Government Intervention - Price Control Flashcards
Price Ceiling
maximum price is set below equilibrium price
=> in order to make goods more affordable to people on low incomes
Price Floor
minimum price set above the equilibrium price
=> in order to provide income support to farmers or to increase the wages of low-skilled workers
Why do governments intervene in markets
- Correct Market failure
- Earn revenue for the government
- Influence levels of consumption of households/consumer
- Promote equality
- Influence the levels of production of firms
- Provide support to households on low incomes
- Provide support to firms
Consequences of price floors
- Surpluses
- Creation of black markets
- Governments needs to dispose of surplus
- Firm inefficiency
- Eliminates allocative efficiency & generates welfare loss
- Consequences for stakeholders
Consequences of price ceilings
- shortage
- Generates rationing problem
- Non price rationing (first come, first serve)

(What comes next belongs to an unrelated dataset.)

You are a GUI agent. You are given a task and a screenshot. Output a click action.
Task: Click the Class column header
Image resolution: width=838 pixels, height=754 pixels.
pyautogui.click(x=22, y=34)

- Promotes creation of parallel (black) markets
- Suppliers might choose to charge higher prices there but at least there is more supply for consumers
- Eliminates allocative efficiency and generates welfare loss
- Consequences for market stakeholders
Difference between price controls and indirect tax/subsidy
Price controls
* Create fixed prices
* Create market distortions (shortages & surpluses)
* Prevent reach of equilibrium
* Prices cannot adjust naturally based on supply and demand
Indirect taxes & subsidies
* Alter costs/benefits of production and consumption = Shift supply curve
* Influence market equilibriums
* Government tends to be directly affected = either revenue or spending
Non price rationing
when there’s a shortage, quantity is distributed based on first-come-first-serve, favouritism and coupons
3 Forms of non price rationing
- first come first serve
2.coupons
- favouritism
Price rationing
based on the consumers who are willing and able to buy a good and do so
How are undeground/parallel markets created
Made for consumers who are willing and able to buy a good given a higher price => Type of price rationing
- Due to the market having a shortage of supply = consumers were unsatisfied
=> distributes quantity amongst consumers who are willing to purchase a good above legal maximum
Welfare loss
Represents social surplus or welfare benefits that are lost to society because resources are not allocated efficiently
Stakeholders
Individuals or groups of individuals who are interested or affected by something
Price Ceiling - Example
Rent controls= Maximum legal rent on housing which is below the market determined level of rent
(To make housing more affordable to low income earners)
Consequnces as rent controls as price ceilings
- Housing becomes more affordable to low income earners
- Shortage of housing (as demand is higher than quantity available)
- Long waiting lists of interested tenants
- Underground market where tenants sublet their apartments at rents above legal maximum (re renting)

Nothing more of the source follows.